Unfortunately, it’s no better in Latinx communities, where over 20% of Puerto Rican children live with asthma. We implore the FDA to continue to research the atopic march, help us prevent asthma in early years of life, especially for those living in our most underserved communities.
Next, we heard the unmet needs in diagnosis. Stories like Ryan Piansky, who experienced 16 years between his initial diagnosis at age 2, and his new specific phenotype-based diagnosis of eosinophilic asthma at 18. But what about the non-eosinophilic asthma kids? What about the kids who never get access to spirometry or valuable diagnostic tools like fractional exhaled nitric oxide? How do we continue to innovate in this space of diagnosis and asthma?
Then we heard so many express the unmet needs in treatment. I’m reminded of Regan Lloyd, Shreaya Madireddy and Max MacDonald who so articulately shared the side effects of their treatment. These side effects included mood disturbances, sleep disturbances, weight gain, bone loss and topical steroid withdrawal.
All of these conditions are so impactful to children’s long term health. It’s not just about until they’re 18. What happens beyond that time and are the current treatments enough? Are they actually, in some cases, harming our children rather than helping them. We ask FDA to explore new routes of administration beyond inhalers, beyond injections, and to consider the massive comorbidity impact on children.
We’ve also heard unmet needs and long-term management and progression of the disease from Javan Allison, Shiv Sewlal, and others. What is the long-term damage that this disease is doing to my lungs? What about the countless ER visits, hospitalizations and ICU stays and the side effects of the treatments that I’m withstanding during those stays.

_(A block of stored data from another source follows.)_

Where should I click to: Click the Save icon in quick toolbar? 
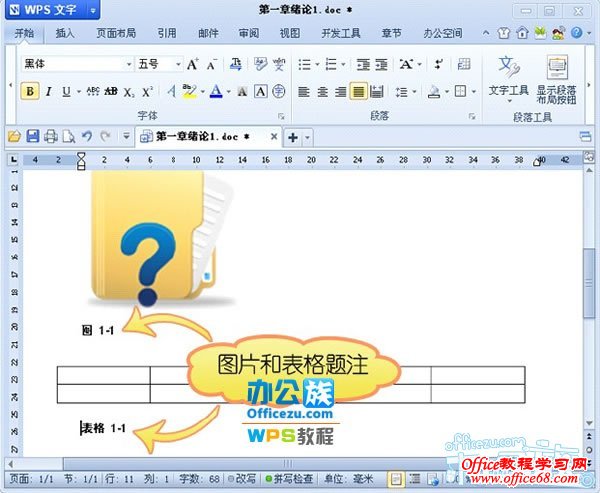coord(32,136)
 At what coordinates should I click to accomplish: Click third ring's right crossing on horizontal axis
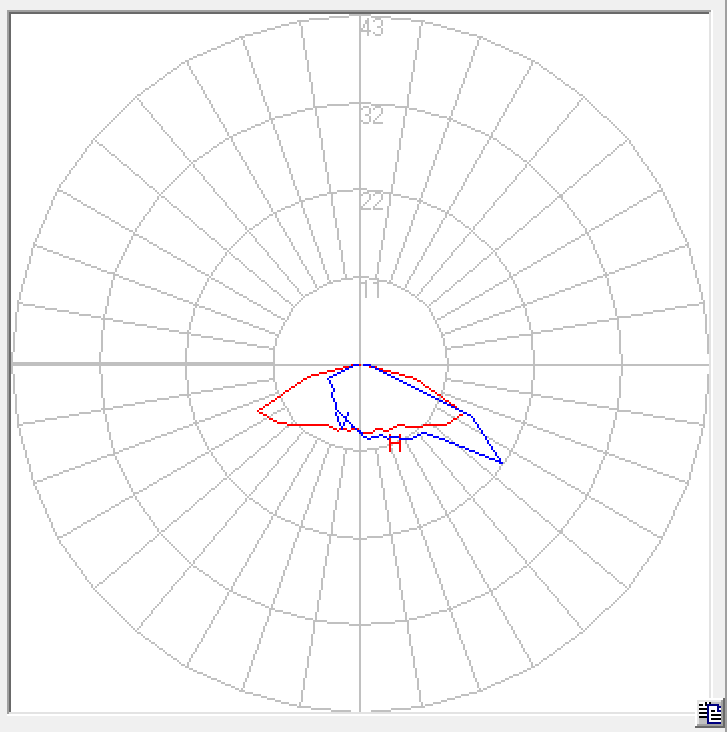pos(621,365)
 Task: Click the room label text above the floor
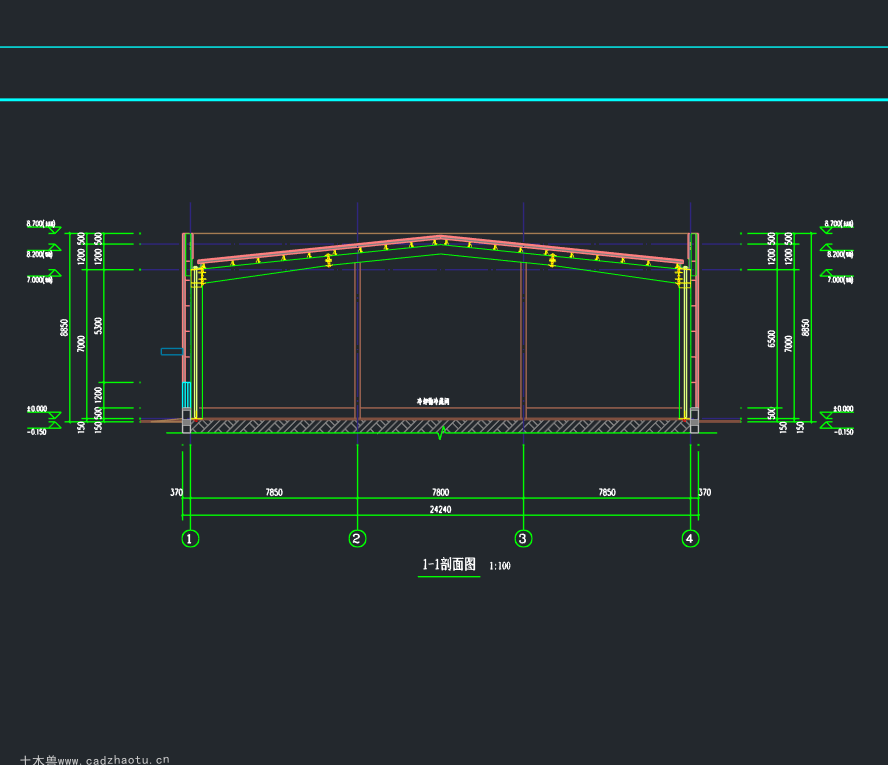(x=433, y=401)
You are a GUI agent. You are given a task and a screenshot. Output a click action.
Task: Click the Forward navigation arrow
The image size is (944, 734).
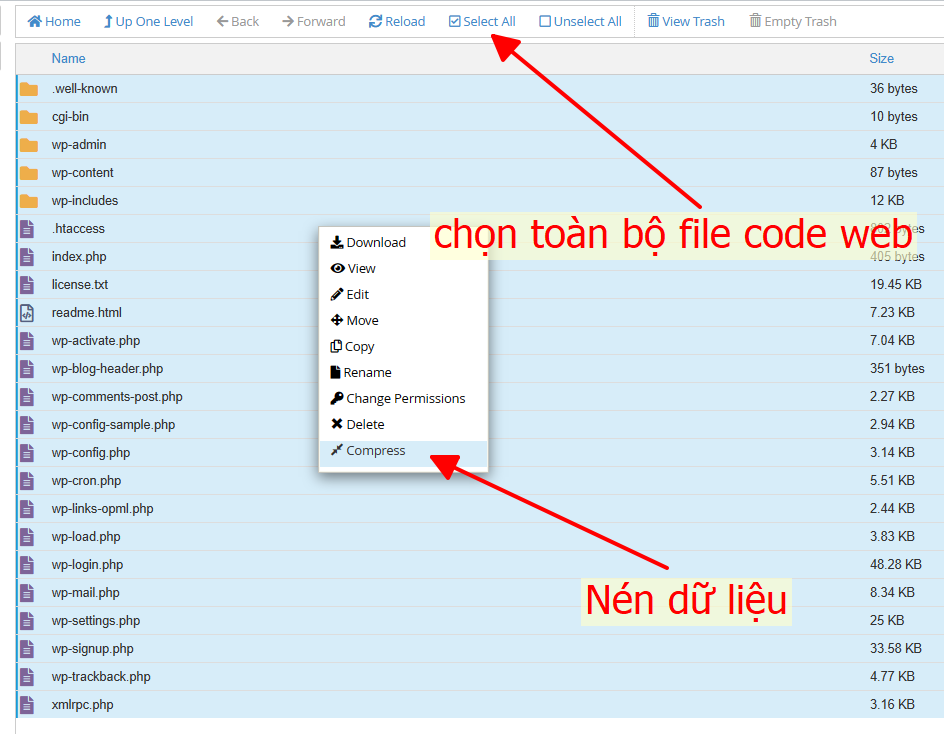pyautogui.click(x=313, y=20)
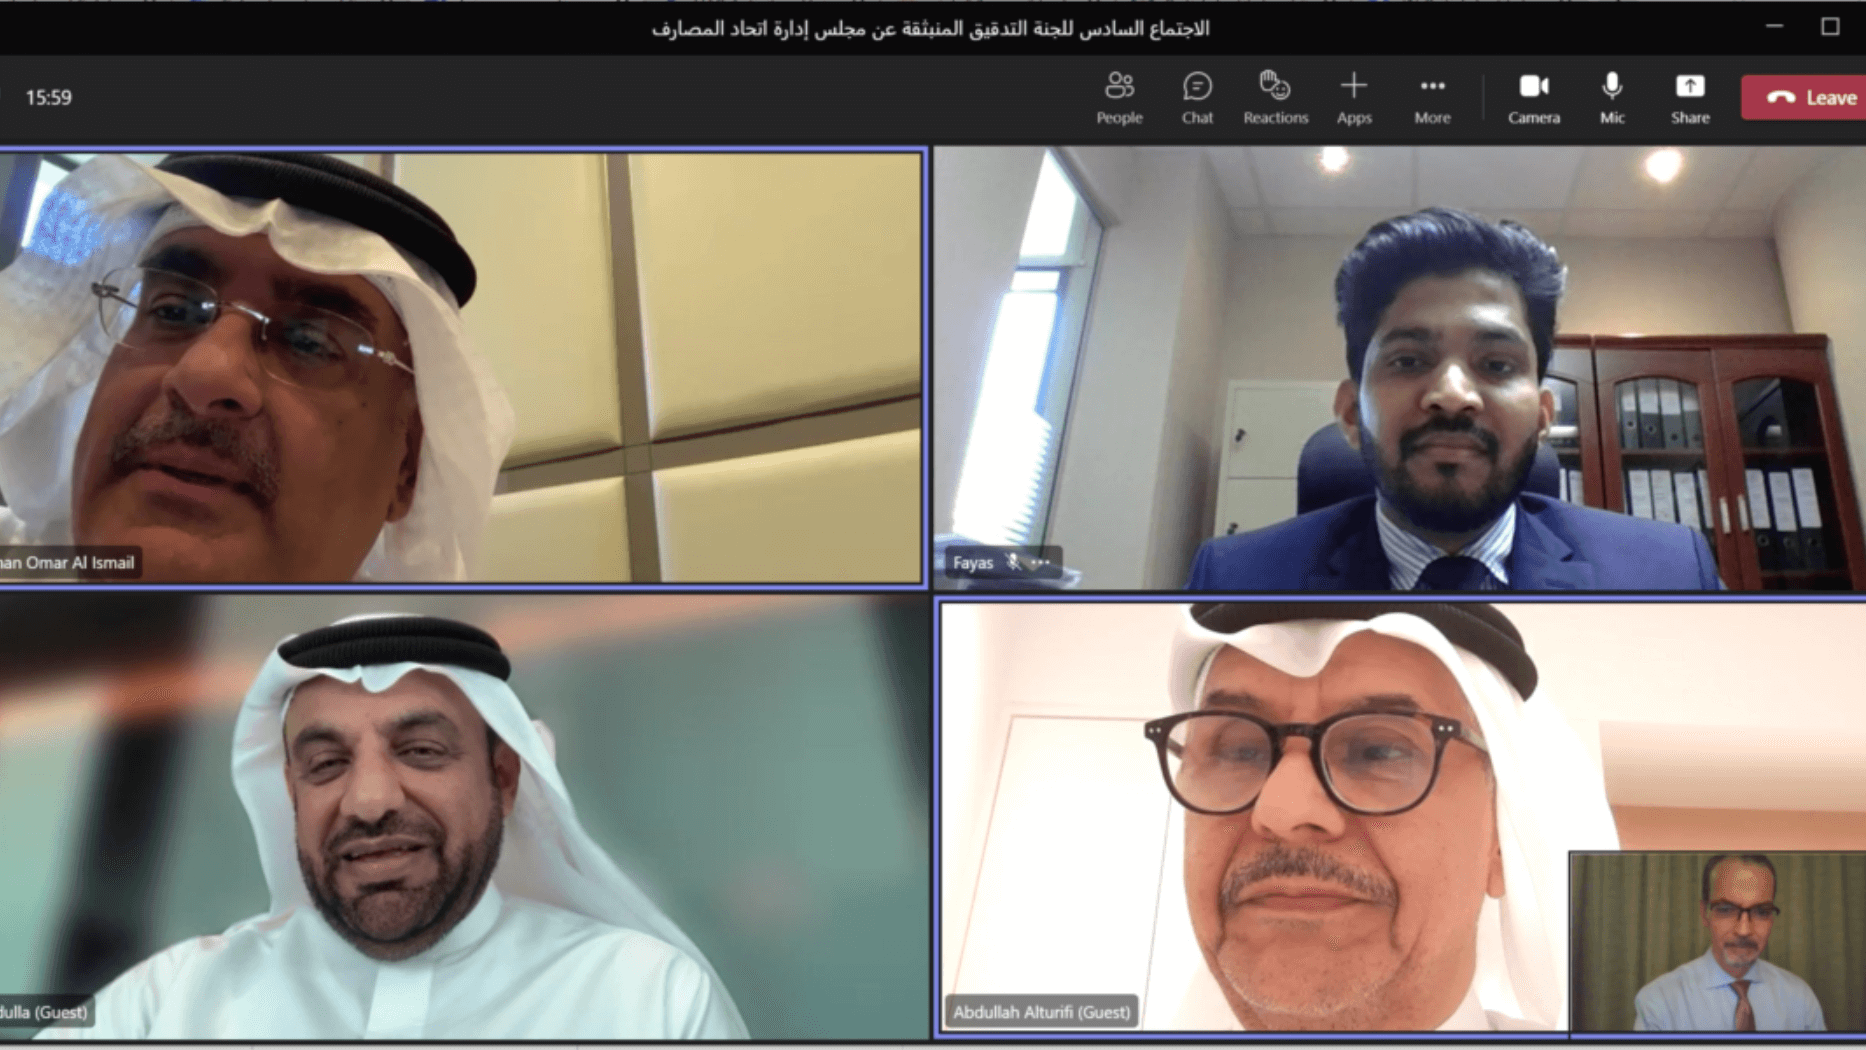This screenshot has width=1866, height=1050.
Task: Mute the Mic
Action: [x=1611, y=97]
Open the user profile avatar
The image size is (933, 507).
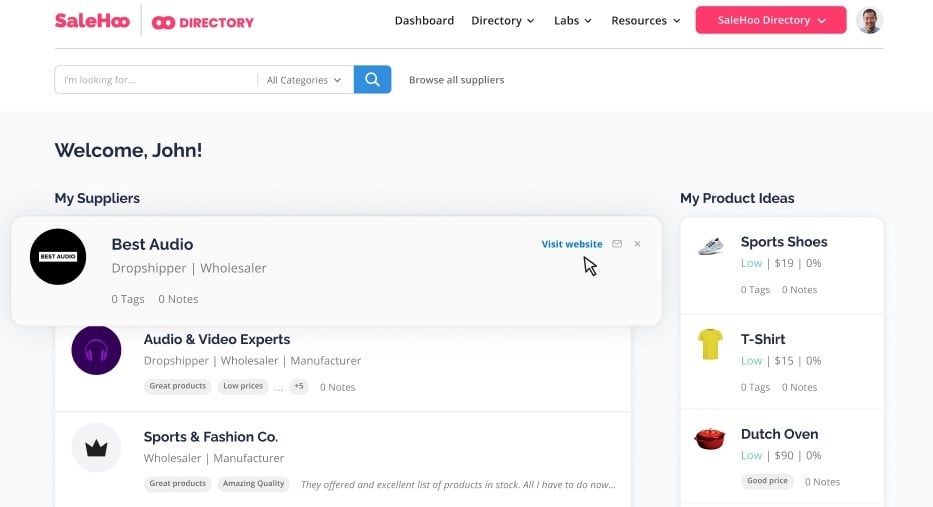(869, 20)
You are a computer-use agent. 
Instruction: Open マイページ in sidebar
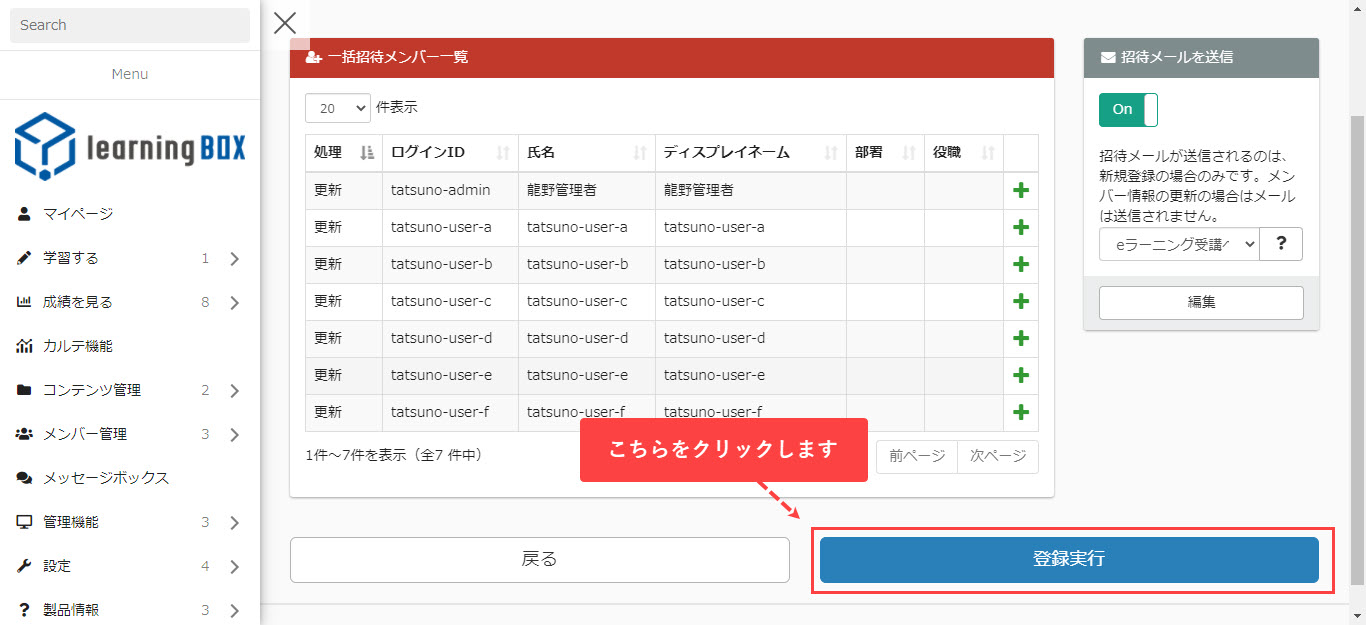pos(78,214)
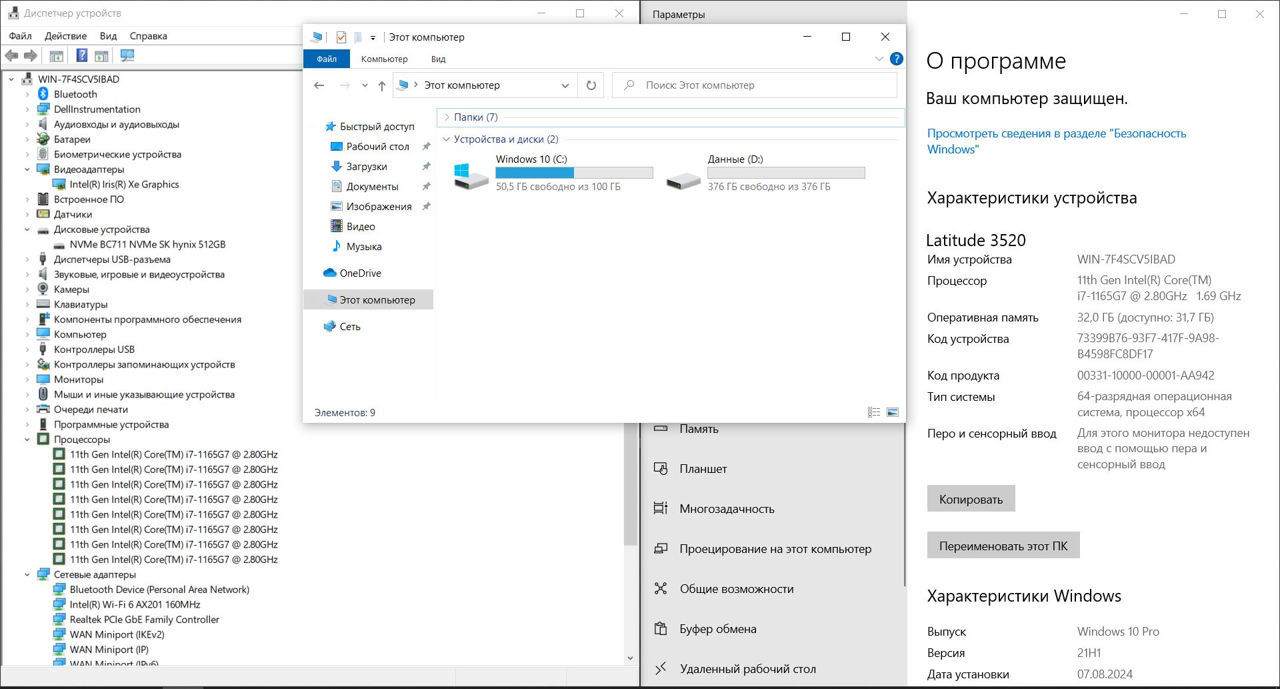Open OneDrive in the navigation pane
Viewport: 1280px width, 689px height.
coord(359,273)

At the end of today, I really want to stop and just say thank you to each and every one of the speakers who have shared their heartfelt stories. Stories like what we heard from the Rivera family, whose son shared the sentiment, “I just want to be a normal kid. I want to play soccer. I want to run outdoors.”
I want to thank those inspirational testimonies from kids like Regan and Max who share the frustration of the side effects of oral corticosteroids and other treatments, who share the desire to go to school even when asthma forces them to miss over 40 days in a single year.
And I wanted to thank the parents. The pleas of parents who are running out of treatment options. And it is these stories that have brought us here today to be so impactful and to help us share with the FDA, the burden of this disease on our community.
The truth is no child should be forced to avoid playing outside or going to the beach. No child should be sidelined or made to quit playing a sport that they so dearly love. No child should live with the constant anxiety or isolation due to childhood asthma.
No parent or caregiver should have to leave their career or live in fear of the 2:00 am phone call from college saying, “Mom, I can’t breathe,” like I experienced with my son Caleb in 2018. Nor should they be left guessing if the next time that their child has an asthma attack will be the last.
No family should experience the loss of a child or a loved one like what we heard of the Del Principe family on her sister’s wedding day. Yes, our community would love a cure, but until that time we implore the FDA to prioritize childhood asthma by advancing research and expediting reviews of new treatment solutions that help us to breathe better together.